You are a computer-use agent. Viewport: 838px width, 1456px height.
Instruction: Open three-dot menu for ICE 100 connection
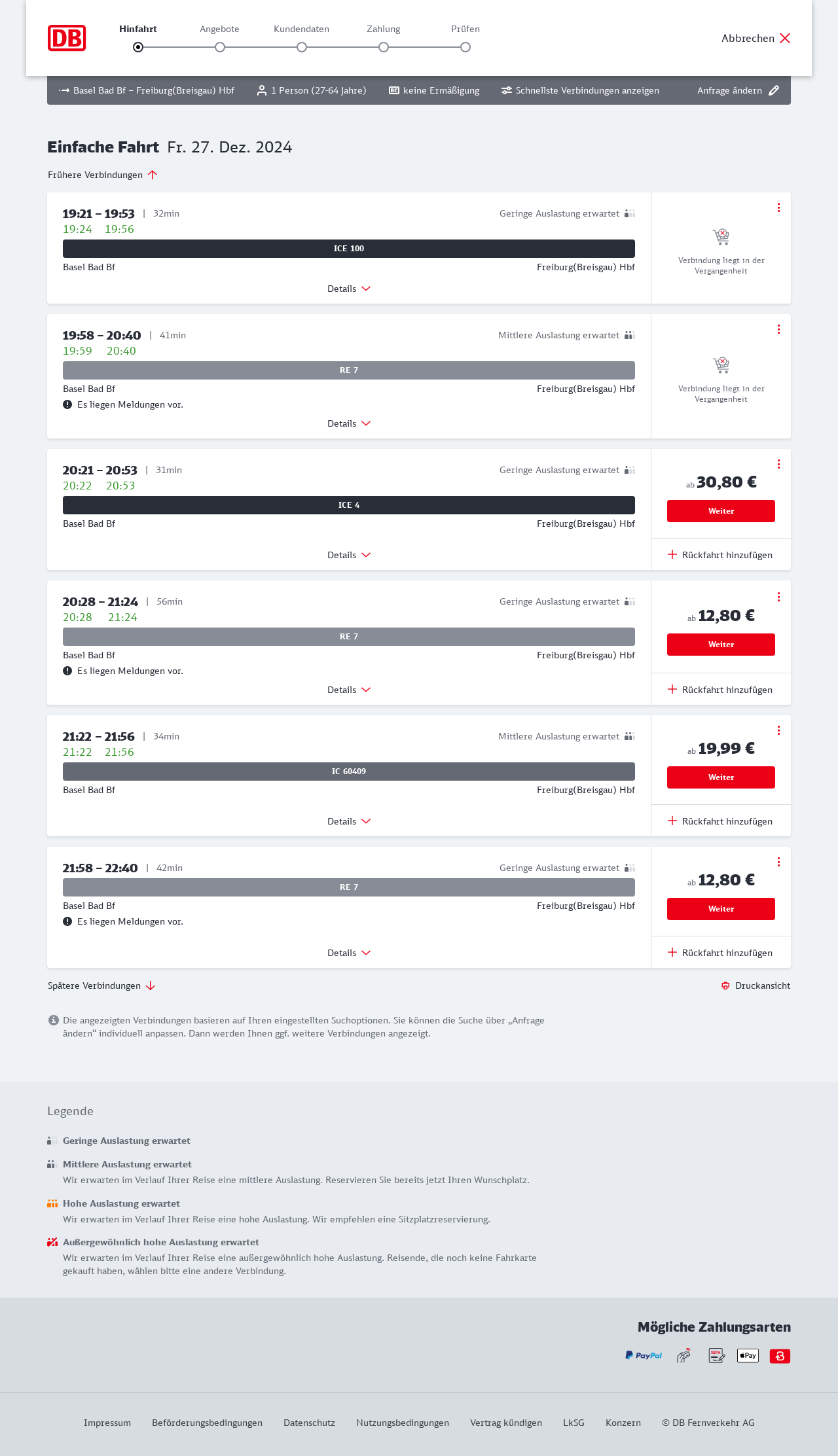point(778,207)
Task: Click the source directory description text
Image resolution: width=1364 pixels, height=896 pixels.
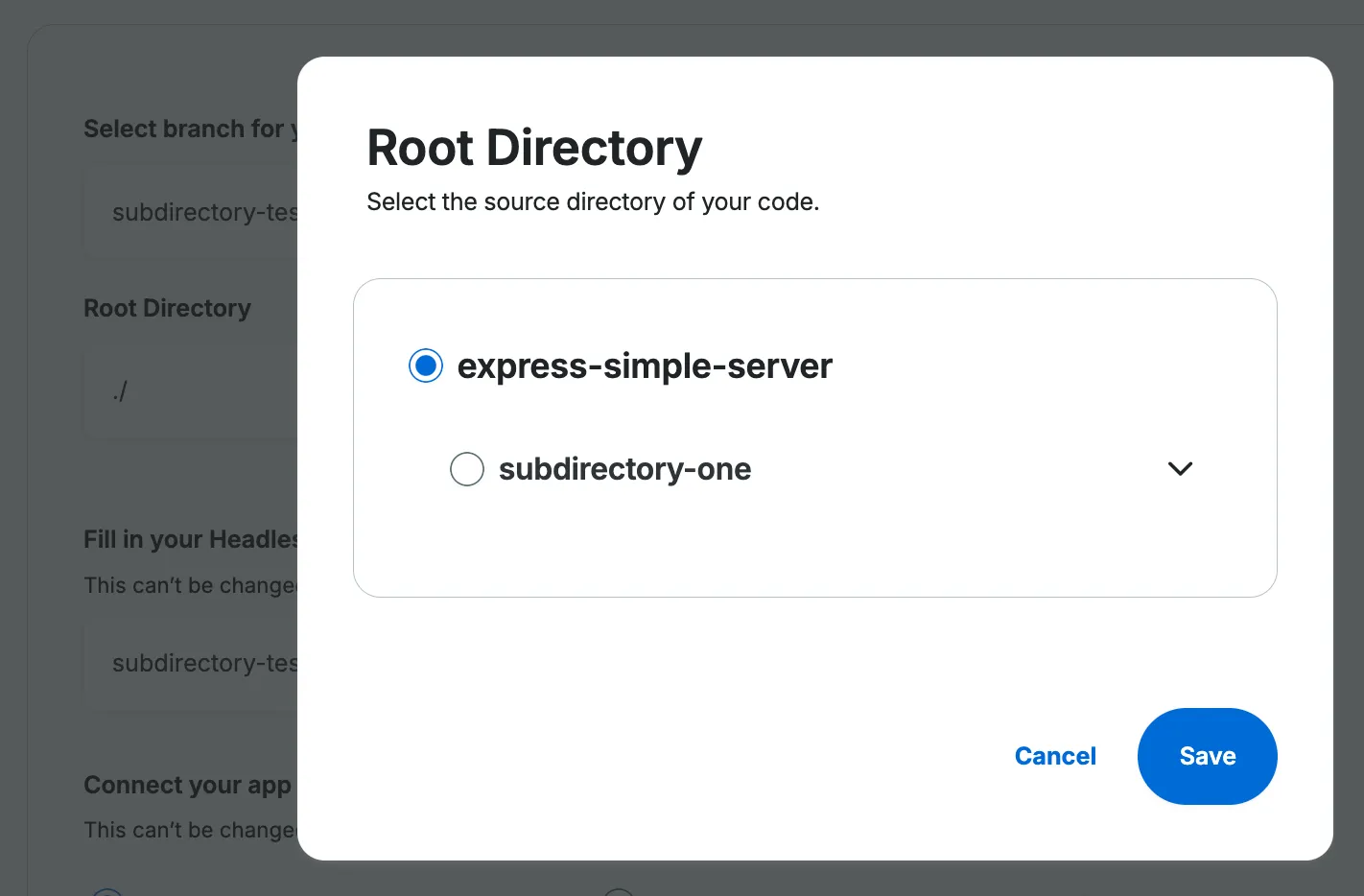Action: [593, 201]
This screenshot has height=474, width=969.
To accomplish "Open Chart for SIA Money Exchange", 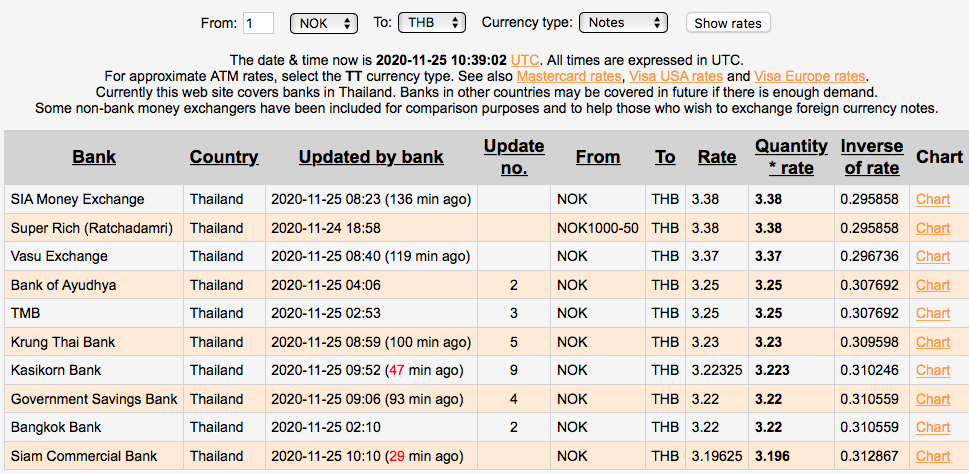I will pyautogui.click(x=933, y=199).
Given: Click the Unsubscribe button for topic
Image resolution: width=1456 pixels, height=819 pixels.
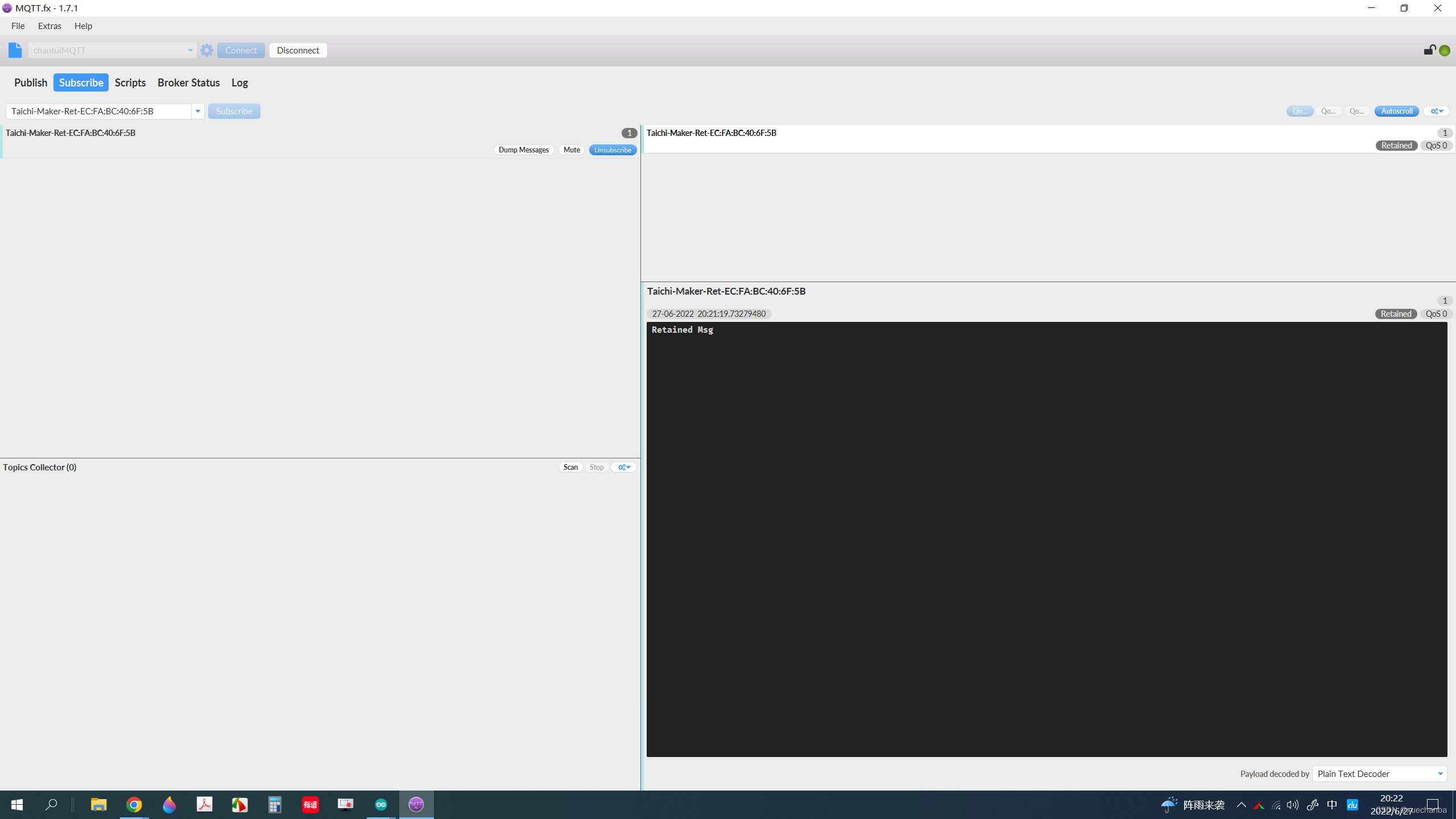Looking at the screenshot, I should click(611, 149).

---

Copy exactly what appears from the line holding "Image resolution: width=1456" to the end of the material, keeping both end lines. Pictures are not part of the copy.

#### Response below
Image resolution: width=1456 pixels, height=819 pixels.
Looking at the screenshot, I should click(611, 149).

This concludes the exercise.